Re: OT: RFC, PRNG
- From: Ben Rudiak-Gould <br276deleteme@xxxxxxxxx>
- Date: Mon, 28 May 2007 01:43:40 +0100
cr88192 wrote:
for a project of mine, I have needed a fairly special PRNG. the point is to have a sufficiently large amount of entropy that it generates hopefully-unique strings.
There's nothing special about that -- any PRNG worthy of the name satisfies that criterion, if you ask it for enough bits (and no PRNG can possibly satisfy it if you don't ask for enough).
PRNGs have been extensively studied, and some good ones are known, and some of those have public domain C implementations. You should use one of them. You shouldn't try to design your own, because it's very hard. (Actually, your requirements are weak enough that even a weak PRNG /might/ satisfy them, but there's still no reason not to use a good one.)
I don't have access to '/dev/urandom', because in part, I am currently running on windows.
The Windows equivalent is CryptGenRandom(). You should probably use it, because it's probably the most easily obtainable source of good seed randomness on Windows, and you need that no matter which PRNG you use.
I am mostly just hoping that the probability of clashes is sufficiently low that they are unlikely in practice (anything much beyond 1.0/2^32 would probably be fine).
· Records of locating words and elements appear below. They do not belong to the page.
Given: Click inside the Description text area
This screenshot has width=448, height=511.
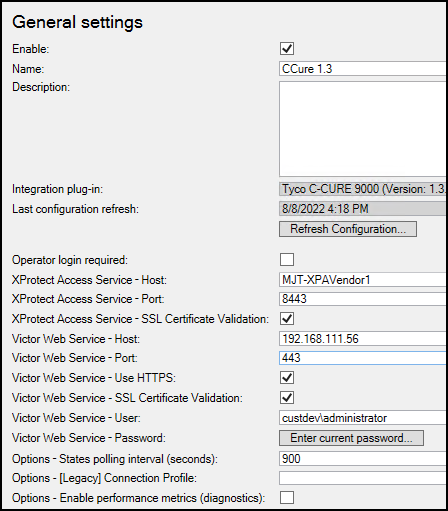Looking at the screenshot, I should pyautogui.click(x=363, y=129).
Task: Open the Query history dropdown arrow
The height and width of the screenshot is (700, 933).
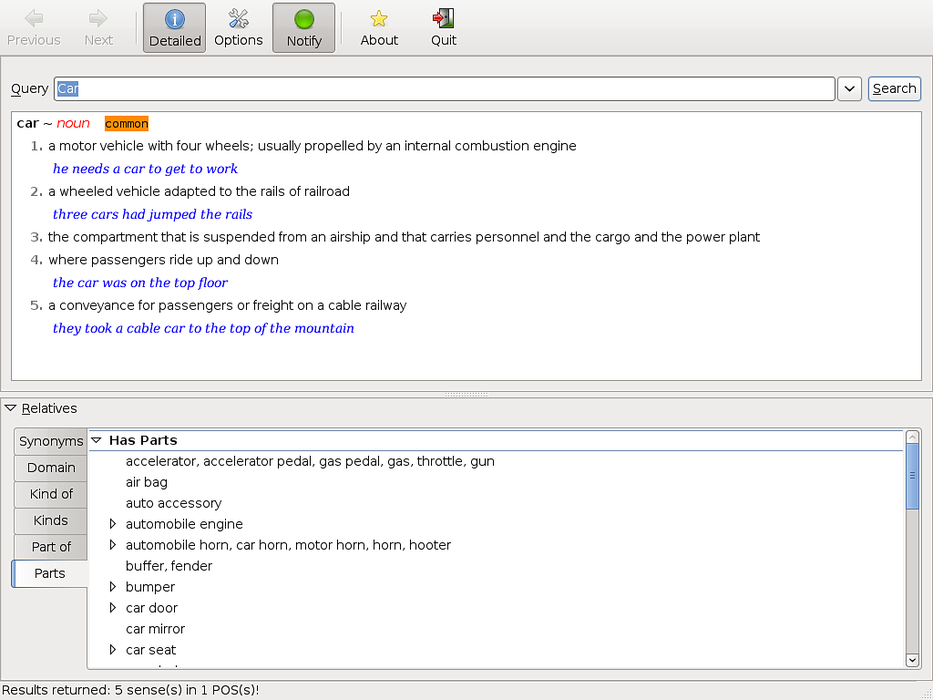Action: click(x=849, y=88)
With any decent PRNG, you'll need to generate around 2^48 96-bit numbers before you get a clash (birthday paradox). In certain situations you can guarantee 2^96 distinct numbers (in a pseudorandom order) before a repeat, but that won't work if you have many installations running in parallel.
You also need at least 96 bits of /good/ entropy to seed your generator, or else that will be the limiting factor. The entropy you get from timing tricks is not very good.
they are for compiler-generated names, aka a gensym mechanism.
in the past, I had used a special prefix and sequential numbers, but this wont work if the files are stored externally.
It will if the prefix is random. At program startup get some random bits from CryptGenRandom, and then simply append increasing natural numbers to the end. This will work just as well for avoiding collisions, and you won't need a PRNG at all.